Artificial intelligence that can understand object relationships
Humans see relationships and objects when they look at a scene. A laptop might be sitting on top of your desk. It could also be in front of a computer monitor.
Deep learning models often struggle to see the world in this way, because they don’t know the intricate relationships between objects. A robot that was designed to assist someone in the kitchen would not be able to follow a command such as “pick up the spatula to the left of stove and place it on the cutting board.”
MIT researchers developed a model to understand the relationships between objects within a scene. The model depicts individual relationships and then blends these representations to create a scene. The model can generate more accurate images by combining text descriptions even if the scene contains multiple objects that have different relationships.
This could be useful in cases where industrial robots are required to perform complex, multi-step tasks such as stacking and assembling items. This also makes it possible to create machines that learn from their environment and interact with it more like humans.
“I can’t see an object at XYZ position when I look at a table. Our brains don’t work in this way. Our minds don’t work like that. When we see a scene, our understanding is based on its relationships. “We believe that if we build a system that understands the relationships between objects, it will be possible to manipulate and change our environment more effectively,” said Yilun Du (a PhD student at the Computer Science and Artificial Intelligence Laboratory, CSAIL), co-lead author on the paper.
Du co-authored the paper with Shuang Li (a CSAIL PhD student) and Nan Liu (a graduate student at University of Illinois at UrbanaChampaign); Joshua B. Tenenbaum (a professor of computational cognition science in the Department of Brain and Cognitive Sciences and a CSAIL member; and Antonio Torralba (a senior author and the Delta Electronics Professor of Electrical Engineering and Computer Science and a member of CSAIL); The research will be presented at December’s Conference on Neural Information Processing Systems.
One relationship at the time
Based on text descriptions of objects and their relationships, the framework developed by the researchers can create an image of a scene. For example, “A wood table to one side of a blue stool.” A red couch to one side of a blue stool.
The system would then break down the sentences into smaller pieces, which describe each relationship (“a wood stool to the left of a stool”) and then model each piece separately. The optimization process then creates an image from the scene by combining these pieces.

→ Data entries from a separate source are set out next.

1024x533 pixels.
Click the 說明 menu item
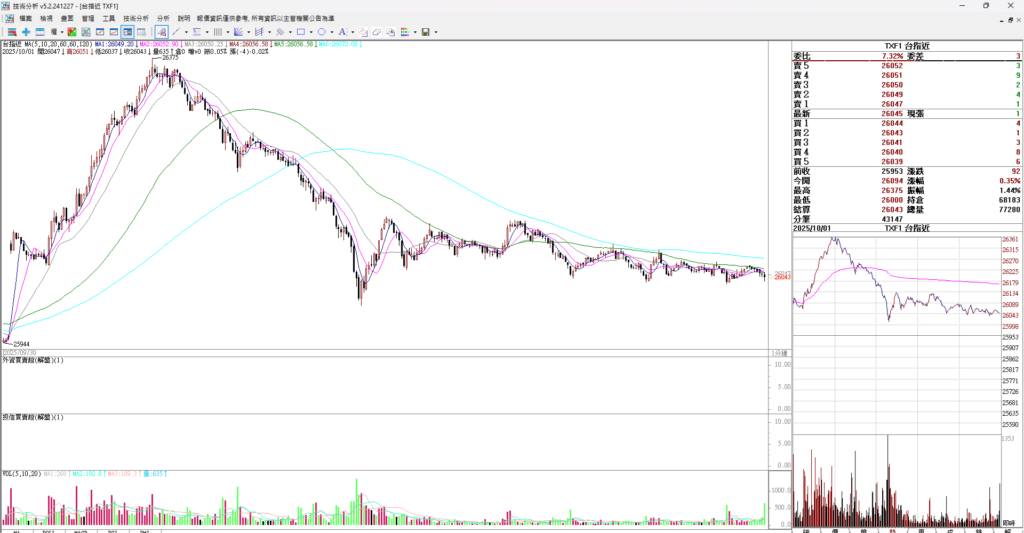click(x=183, y=18)
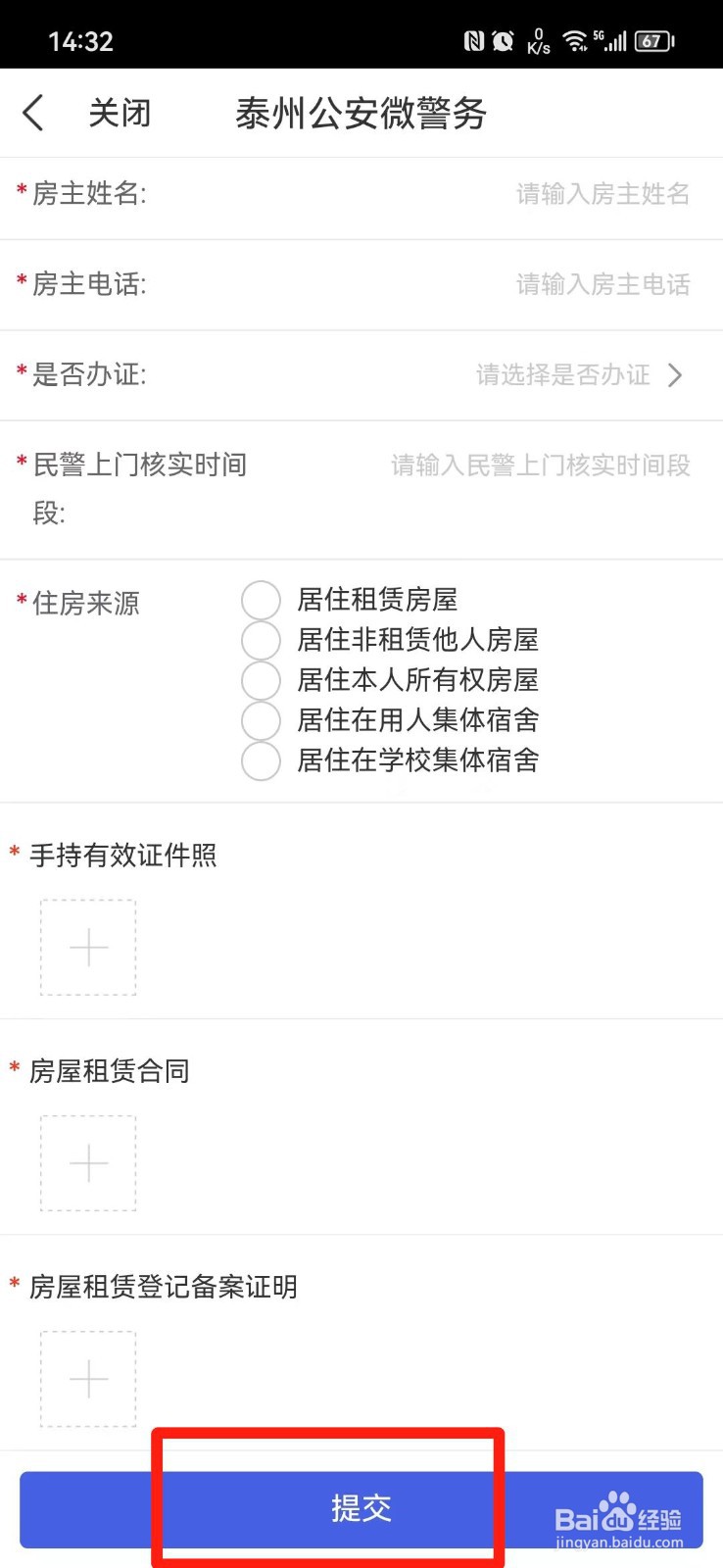The width and height of the screenshot is (723, 1568).
Task: Tap the alarm clock status icon
Action: pos(504,41)

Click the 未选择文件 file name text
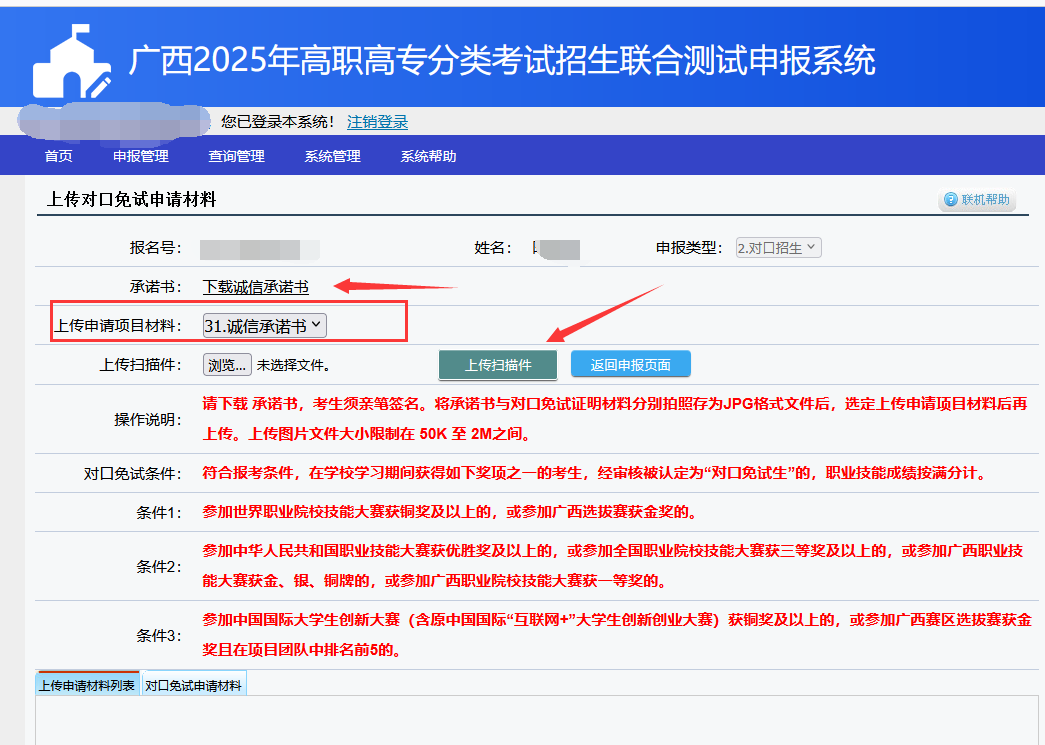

Researchers used an energy-based model, a machine learning technique to represent individual object relationships in scene descriptions. They can use one energy-based model for each relational description and then combine them in a way that makes it clear all objects and their relationships.
Li explained that the system can break down the sentences into smaller pieces for each relationship so it can recombine them in many different ways. This allows it to better adapt to scene descriptions it hasn’t seen before.
“Other systems would consider all relations holistically and create the image from the description. These approaches are not possible when there is more than one distribution description. This means that the model cannot be adapted in one shot to produce images with more relationships. Du says that by combining these smaller models, we can model more relationships and create new combinations.
It can also work in reverse: given an image, the system can match text descriptions to the relationships between objects in that scene. Their model can also be used to edit images by rearranging objects in the scene to match a new description.
Understanding complex scenes
Researchers compared their model with other deep learning methods that were given text descriptions, and given the task of creating images that showed the objects and their relationships. Their model was superior to the baseline in each case.
The researchers also asked people to assess whether the images generated matched the scene description. The most complicated examples had three relationships. 91 percent of participants thought the model performed better.
Du says, “One of the most interesting things we discovered was that we could increase our sentence from one relation description to having three or four, and our approach continues be able to produce images that are correctly described using those descriptions.”
Researchers also presented model images of scenes that it had never seen before. They also provided text descriptions for each image. It was able identify the best description that matched the object relationships within the image.
The researchers also gave the system two different descriptions of the same image, but in different ways. The model understood that they were identical.
Researchers were impressed with the robustness and ease of use of the model, particularly when it was working with descriptions that had never been encountered before.
This is more in line with how humans function. Although we may only be able to see a few examples, we can extract valuable information from them all and create endless combinations. Li says that our model is able to learn from less data, but can generalize to more complex scenes and image generations.
These early results are encouraging but the researchers want to see how the model performs in real-world images with more complex backgrounds and objects that block one another.
They also want to incorporate their model into robotics systems. This will allow a robot to infer objects relationships from videos, and then use this knowledge to manipulate objects around the world.
Computer vision is still struggling to develop visual representations that are able to deal with the compositional nature the world around us. This paper proposes an energy-based model which explicitly models multiple relationships among objects in the image. It makes significant progress towards solving this problem. Josef Sivic, an outstanding researcher at Czech Institute of Informatics, Robotics and Cybernetics, said that the results were really impressive. He was not involved in this research.